Interview - Unholy Cause: A Romance Noel by Author P.L. Blair *****Excerpt - Giveaway*****


Unholy Cause
Portals
Book 5
P.L. Blair
Genre: Urban Fantasy/Police Procedural/Light Romance
Publisher: Studio See Publishing LLC
Date of Publication: Sept. 30, 2017
ASIN: B0763FMV4S
Number of pages: 220
Word Count: 78,670
Cover Artist: Ron and Sarah Richter


Corpus Christi, Texas, police detective Tevis McLeod, an elf, must make an impossible choice: aid the evil Queen of the Unseelie Court in a quest that will allow her to become ruler over two worlds … or watch Kat Morales, his Human partner, and lifemate, die.



An Interview with Author P.L. Blair

Welcome to JB’s Bookworms with Brandy Mulder (or Character Madness and Musings)

Tell us about your newest book

Unholy Cause is the fifth book in my Portals series – which is based on my idea that a world of magic has always existed alongside our mundane, human world, the two world separated by gateways – the Portals. In my books, the Portals were closed for centuries but are now open again, allowing the world of humans to be invaded by wizards, elves, hobgoblins, dragons – all the creatures of our myths and folklore. Tevis McLeod, an elf, and Kat Morales, a human, are detectives and part of a team that deals with crimes committed when magic is misused.

In Cause, Kat and Tevis, now lifemates, are up against the evil Queen of the Unseelie Court. The Queen is in search of a device that will allow her to become ruler over both the world of humans and the Realms of Magic, and Kat and Tevis become pawns in her plan to achieve that goal.


Writing isn’t easy. What was the most difficult thing you dealt with when writing your newest book?

For me, there's always a struggle to find the right words to tell the story I want to tell. That and the issue of “What comes next?” I don't do a lot of plotting in advance, it's more natural for me to simply sit down and start writing, let the pictures flow in my mind and try to find the words to describe what I see. What that sometimes means is … I'll finish a scene and have no idea where the book is going from there!

So then I have to sit back and let the brain mull over where it's been and think about what could happen next … That waiting while the brain sorts through the possibilities is always very hard.


Tell us a little bit about your writing career.

-----

Repeat word for word the part of the interview about the novel Unholy Cause starting at "For me, there's" and ending at "always very hard.".

Data rows:
-----

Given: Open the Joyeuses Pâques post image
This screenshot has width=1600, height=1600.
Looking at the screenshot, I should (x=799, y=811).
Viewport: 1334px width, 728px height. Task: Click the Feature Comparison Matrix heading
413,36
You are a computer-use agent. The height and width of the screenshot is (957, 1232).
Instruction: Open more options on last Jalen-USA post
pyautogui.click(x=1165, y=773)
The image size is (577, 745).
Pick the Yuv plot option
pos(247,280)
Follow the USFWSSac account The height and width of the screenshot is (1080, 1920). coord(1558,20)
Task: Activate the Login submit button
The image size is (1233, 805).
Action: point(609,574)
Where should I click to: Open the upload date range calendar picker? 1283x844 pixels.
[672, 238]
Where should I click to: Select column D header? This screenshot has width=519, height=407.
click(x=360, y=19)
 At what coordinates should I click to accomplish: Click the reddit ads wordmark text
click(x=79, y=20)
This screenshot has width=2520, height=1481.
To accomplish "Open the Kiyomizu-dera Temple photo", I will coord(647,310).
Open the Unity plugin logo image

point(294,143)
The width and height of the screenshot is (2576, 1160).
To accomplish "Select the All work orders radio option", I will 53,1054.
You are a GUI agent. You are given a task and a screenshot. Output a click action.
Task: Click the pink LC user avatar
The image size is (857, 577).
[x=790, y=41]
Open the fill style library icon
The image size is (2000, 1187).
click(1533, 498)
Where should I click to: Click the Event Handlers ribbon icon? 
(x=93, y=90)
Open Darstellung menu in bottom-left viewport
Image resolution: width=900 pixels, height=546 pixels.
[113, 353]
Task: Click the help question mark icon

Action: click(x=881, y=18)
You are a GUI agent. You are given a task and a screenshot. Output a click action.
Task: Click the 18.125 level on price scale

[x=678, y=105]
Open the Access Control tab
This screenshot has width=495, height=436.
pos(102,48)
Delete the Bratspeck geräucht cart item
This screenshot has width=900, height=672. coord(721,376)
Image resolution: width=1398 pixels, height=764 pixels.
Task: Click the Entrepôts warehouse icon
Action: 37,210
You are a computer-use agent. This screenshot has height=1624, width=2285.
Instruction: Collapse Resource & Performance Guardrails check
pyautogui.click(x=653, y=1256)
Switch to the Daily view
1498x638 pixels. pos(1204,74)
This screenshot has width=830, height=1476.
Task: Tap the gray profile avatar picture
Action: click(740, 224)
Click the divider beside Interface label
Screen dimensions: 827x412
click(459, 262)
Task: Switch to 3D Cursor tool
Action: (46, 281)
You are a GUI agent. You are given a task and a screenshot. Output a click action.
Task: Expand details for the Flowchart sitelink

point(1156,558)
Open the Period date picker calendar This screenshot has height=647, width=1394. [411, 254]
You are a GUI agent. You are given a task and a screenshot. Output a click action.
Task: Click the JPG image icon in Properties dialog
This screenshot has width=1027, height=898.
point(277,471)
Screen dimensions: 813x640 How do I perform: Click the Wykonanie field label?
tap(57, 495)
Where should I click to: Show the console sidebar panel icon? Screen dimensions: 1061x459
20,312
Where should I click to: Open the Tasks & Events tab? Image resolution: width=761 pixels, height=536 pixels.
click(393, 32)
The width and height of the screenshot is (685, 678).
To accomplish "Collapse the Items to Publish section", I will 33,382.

-----

The answer:
For me, there's always a struggle to find the right words to tell the story I want to tell. That and the issue of “What comes next?” I don't do a lot of plotting in advance, it's more natural for me to simply sit down and start writing, let the pictures flow in my mind and try to find the words to describe what I see. What that sometimes means is … I'll finish a scene and have no idea where the book is going from there!

So then I have to sit back and let the brain mull over where it's been and think about what could happen next … That waiting while the brain sorts through the possibilities is always very hard.